**DATA EXCERPTS**
--*--
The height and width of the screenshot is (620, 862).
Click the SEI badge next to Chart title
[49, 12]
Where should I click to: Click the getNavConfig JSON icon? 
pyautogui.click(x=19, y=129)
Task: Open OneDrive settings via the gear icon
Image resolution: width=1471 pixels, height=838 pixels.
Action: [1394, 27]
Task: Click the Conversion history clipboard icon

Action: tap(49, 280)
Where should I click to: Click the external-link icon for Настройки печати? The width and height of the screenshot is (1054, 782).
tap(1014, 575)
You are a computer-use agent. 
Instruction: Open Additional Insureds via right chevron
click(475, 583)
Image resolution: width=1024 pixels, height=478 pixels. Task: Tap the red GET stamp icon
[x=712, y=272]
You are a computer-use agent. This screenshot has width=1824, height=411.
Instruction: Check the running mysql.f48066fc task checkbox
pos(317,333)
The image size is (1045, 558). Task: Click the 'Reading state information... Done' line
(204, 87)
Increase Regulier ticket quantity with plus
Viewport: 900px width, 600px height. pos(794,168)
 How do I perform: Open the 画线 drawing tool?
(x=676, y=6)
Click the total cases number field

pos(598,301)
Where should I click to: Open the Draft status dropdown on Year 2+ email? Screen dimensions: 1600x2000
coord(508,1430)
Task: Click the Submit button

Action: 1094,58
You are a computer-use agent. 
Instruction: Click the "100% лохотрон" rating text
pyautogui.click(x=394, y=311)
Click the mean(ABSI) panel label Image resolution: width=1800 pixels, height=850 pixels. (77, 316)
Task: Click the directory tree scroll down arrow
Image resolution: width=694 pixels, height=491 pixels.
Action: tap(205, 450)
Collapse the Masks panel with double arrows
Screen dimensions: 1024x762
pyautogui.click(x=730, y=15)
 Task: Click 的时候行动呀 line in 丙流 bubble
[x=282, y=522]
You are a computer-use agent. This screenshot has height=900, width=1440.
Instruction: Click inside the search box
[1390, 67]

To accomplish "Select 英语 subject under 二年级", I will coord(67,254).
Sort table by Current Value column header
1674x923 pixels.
--*--
**DIRECTIONS**
Above are the entries; give them back verbatim.

**EXERCISE ANSWER**
The height and width of the screenshot is (620, 862).
Click the SEI badge next to Chart title
[49, 12]
Where should I click to: Click the getNavConfig JSON icon? 
pyautogui.click(x=19, y=129)
Task: Open OneDrive settings via the gear icon
Image resolution: width=1471 pixels, height=838 pixels.
Action: [1394, 27]
Task: Click the Conversion history clipboard icon

Action: tap(49, 280)
Where should I click to: Click the external-link icon for Настройки печати? The width and height of the screenshot is (1054, 782).
tap(1014, 575)
You are a computer-use agent. 
Instruction: Open Additional Insureds via right chevron
click(475, 583)
Image resolution: width=1024 pixels, height=478 pixels. Task: Tap the red GET stamp icon
[x=712, y=272]
You are a computer-use agent. This screenshot has width=1824, height=411.
Instruction: Check the running mysql.f48066fc task checkbox
pos(317,333)
The image size is (1045, 558). Task: Click the 'Reading state information... Done' line
(204, 87)
Increase Regulier ticket quantity with plus
Viewport: 900px width, 600px height. pos(794,168)
 How do I perform: Open the 画线 drawing tool?
(x=676, y=6)
Click the total cases number field

pos(598,301)
Where should I click to: Open the Draft status dropdown on Year 2+ email? Screen dimensions: 1600x2000
coord(508,1430)
Task: Click the Submit button

Action: 1094,58
You are a computer-use agent. 
Instruction: Click the "100% лохотрон" rating text
pyautogui.click(x=394, y=311)
Click the mean(ABSI) panel label Image resolution: width=1800 pixels, height=850 pixels. (77, 316)
Task: Click the directory tree scroll down arrow
Image resolution: width=694 pixels, height=491 pixels.
Action: tap(205, 450)
Collapse the Masks panel with double arrows
Screen dimensions: 1024x762
pyautogui.click(x=730, y=15)
 Task: Click 的时候行动呀 line in 丙流 bubble
[x=282, y=522]
You are a computer-use agent. This screenshot has height=900, width=1440.
Instruction: Click inside the search box
[1390, 67]

To accomplish "Select 英语 subject under 二年级", I will coord(67,254).
Sort table by Current Value column header
1674x923 pixels.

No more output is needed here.